Nicole: “Boo-hoo, Ben! Do you know how messed up it is to swipe right on a Blac
k man and for your thought to be Oooh, I hope he likes Black women?”
Field Dreams:
I dream a lot about being a slave these days. It’s very off-putting; like a weird set dressing over otherwise perfectly mundane, borderline-clichéd dreams.
I will find myself at the dentist’s or back in high school, in an exam I did not study for—only the dentist will be dressed like the massa of the house, the classroom is a small wooden shack surrounded by scarred slaves in rough linen passing notes or cheating off one another in an exam. The contents of the dreams themselves never quite acknowledge this horrific setting. My dentist will ask if I saw Trump’s latest tweetstorm and what an idiot that guy is, although Biden is also out of touch with the cultural moment. He’ll transition into asking me for a recommendation letter for his daughter. The only other thing I can remember once I wake up is his whip that was leaning against the door behind him the whole time. (Thanks for that one, America.)
Fleek:
That thing you should stop saying. Like, now.
The Habitual Be:
Yeah, son: we’re getting grammatical up in here! The habitual be refers to the use of be in conjunction with a present-tense verb or adjective, often within the African American Vernacular English. This is done to indicate a perpetual (or habitual) action or state.
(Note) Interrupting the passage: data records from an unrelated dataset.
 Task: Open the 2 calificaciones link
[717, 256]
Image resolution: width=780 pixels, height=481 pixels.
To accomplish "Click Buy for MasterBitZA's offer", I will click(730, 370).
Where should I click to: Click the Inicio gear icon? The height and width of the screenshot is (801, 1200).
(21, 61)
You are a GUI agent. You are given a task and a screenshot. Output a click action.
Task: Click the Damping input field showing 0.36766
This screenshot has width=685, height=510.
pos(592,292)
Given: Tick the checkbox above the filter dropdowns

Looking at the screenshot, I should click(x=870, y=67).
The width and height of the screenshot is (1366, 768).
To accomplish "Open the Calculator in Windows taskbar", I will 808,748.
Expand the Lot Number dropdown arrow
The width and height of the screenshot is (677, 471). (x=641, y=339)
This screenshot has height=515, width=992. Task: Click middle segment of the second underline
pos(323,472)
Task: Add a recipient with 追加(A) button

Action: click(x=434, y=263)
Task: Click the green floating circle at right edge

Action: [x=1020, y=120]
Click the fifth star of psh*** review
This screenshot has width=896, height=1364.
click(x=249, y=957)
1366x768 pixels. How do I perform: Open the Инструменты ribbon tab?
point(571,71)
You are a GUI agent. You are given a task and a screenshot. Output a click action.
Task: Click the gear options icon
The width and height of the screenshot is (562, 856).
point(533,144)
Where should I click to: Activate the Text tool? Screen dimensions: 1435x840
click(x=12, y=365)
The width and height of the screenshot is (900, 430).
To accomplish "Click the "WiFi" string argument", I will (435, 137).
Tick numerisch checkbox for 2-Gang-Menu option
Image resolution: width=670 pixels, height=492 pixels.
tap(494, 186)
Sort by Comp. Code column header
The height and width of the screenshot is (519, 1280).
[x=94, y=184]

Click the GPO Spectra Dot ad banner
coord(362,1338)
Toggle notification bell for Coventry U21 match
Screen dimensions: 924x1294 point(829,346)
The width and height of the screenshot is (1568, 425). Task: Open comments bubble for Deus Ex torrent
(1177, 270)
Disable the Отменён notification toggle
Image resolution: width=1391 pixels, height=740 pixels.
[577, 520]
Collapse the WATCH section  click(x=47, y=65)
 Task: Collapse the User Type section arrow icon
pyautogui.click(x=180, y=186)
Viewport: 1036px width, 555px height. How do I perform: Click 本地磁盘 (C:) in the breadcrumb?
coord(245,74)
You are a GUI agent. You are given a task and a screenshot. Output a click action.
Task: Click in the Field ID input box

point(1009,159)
See, it’s a common misconception that AAVE speakers simply replace “is” with “be” across all tenses, with no added complexity. That is patently false. To be reading means to habitually read, not presently. Right now you’re reading. When your friends go out without you and wonder what you do with your evening, they might suppose you always be reading. In that context, be becomes synonymous with “is always” or “am always.”
The takeaway for you here is that, AAVE? Yeah, it’s a real language. With its own grammatical rules. It’s not slang or a lack of education. Black kids who speak it fluently are absolutely bilingual. How do I know this? Because I am a Black person who doesn’t speak it. It’s the awkward language I borrow and step around in. I’m grateful to understand it and envious of kids who rattle it off seamlessly. You don’t have to teach it in your classroom (although, you totally could) but put some respect on it.